In contrast, current mathematics reform efforts advocate that teachers act as facilitators to help students construct their own understandings of mathematical concepts and relationships (e.g., developing the abilities of inquiry, problem solving, and mathematics connections). However, the literature is inconclusive about the benefits of that approach for all learners (Baxter, Woodward, Voorhies, & Wong, 2002). As the range of skills that students bring to the classroom increases, the challenge for teachers is synthesizing knowledge regarding mathematics content and processes, student learning, effective instruction models, and appropriate classroom opportunities and experiences (Ma, 1999). Learners who lack sufficient prior knowledge may need more supportive instructional strategies in which the teacher scaffolds information processing by supplying a greater degree of instructional facilitation during the learning process.

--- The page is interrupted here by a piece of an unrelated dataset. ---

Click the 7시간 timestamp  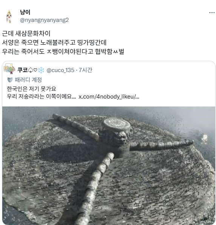(x=85, y=70)
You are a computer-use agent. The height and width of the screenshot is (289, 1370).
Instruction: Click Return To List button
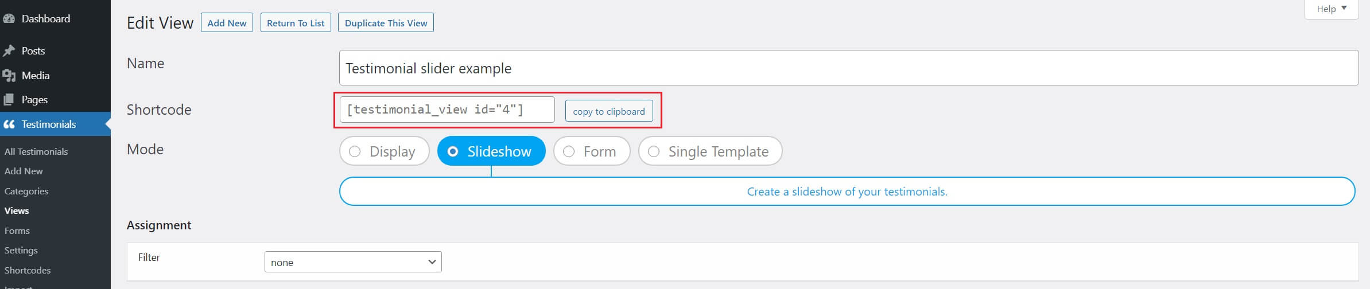click(296, 23)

To promote elementary students’ mathematical problem-solving skills, we relied on models for understanding and assessing children’s solutions for addition and subtraction word problems derived from schema theories of cognitive psychology (Briars & Larkin, 1984; Carpenter & Moser, 1984; Kintsch & Greeno, 1985; Riley, Greeno, & Heller, 1983). On the basis of those models, we designed an intervention (i.e., schema-based instruction [SBI]) for students with high-incidence disabilities and for those at risk for failure in mathematics (e.g., Jitendra et al., 1998; Jitendra, Hoff, & Beck, 1999). Contrary to earlier investigations of SBI that provided individual or small-group instruction by researchers in rooms adjacent to the students’ classrooms, we deemed it critical to broaden the learning environment to a typical classroom context wherein the classroom teacher provided all instruction. In addition, we added self-monitoring to strategy use because teaching students to self-regulate their learning has an added positive effect on their mathematics problem-solving performance (L. S. Fuchs et al., 2003; Schunk, 1998; Verschaffel et al., 1999).

Theoretical Framework

Results of a number of research studies on solving addition and subtraction word problems have shown that semantic or mathematical structure of problems (i.e., specific characteristics of the problem and the semantic relationships among the various problem features) is much more relevant than is syntax (i.e., how a problem is worded; Carpenter, Hiebert & Moser, 1983; Carpenter & Moser, 1984). Notwithstanding the ease or difficulty of the syntactic structure of problems, students who lack a well-developed semantic structure use a “bottom-up or text-driven approach to comprehend a problem statement” (Kameenui & Griffin, 1989, p. 581). Given the critical role of semantic structure in problem solution, Carpenter and Moser postulated a classification of addition and subtraction word- problem types that include change, combine, compare, and equalize. Of those problem types, change, combine, and compare problems are characteristic of most addition and subtraction word problems presented in elementary mathematics textbooks, indicating the need for research focusing on these problem types. Table 1 shows the three different problem types and their characteristics. Change problems usually begin with an initial quantity and a direct or implied action that causes either an increase or decrease in that quantity. The three sets of information in a change problem are the beginning, change, and ending. In the change situation, the object identities (e.g., video games) for beginning, change, and ending are the same (see Figure 1). In contrast, combine or group problems involve two distinct groups or subsets that combine to form a new group or set. Group problems require an understanding of part-part- whole relations. The relation between a particular set and its two distinct subsets is static (i.e., no action is implied). Compare problems involve the comparison of two disjoint sets (compared and referent); the emphasis is on the static relation between the two sets (see Table 1). The three sets of information in a compare problem are the compared, referent, and difference. For each problem type, there are three items of information; the position of the unknown in these problems may be any one of the three items, which can be found if the other two items are given.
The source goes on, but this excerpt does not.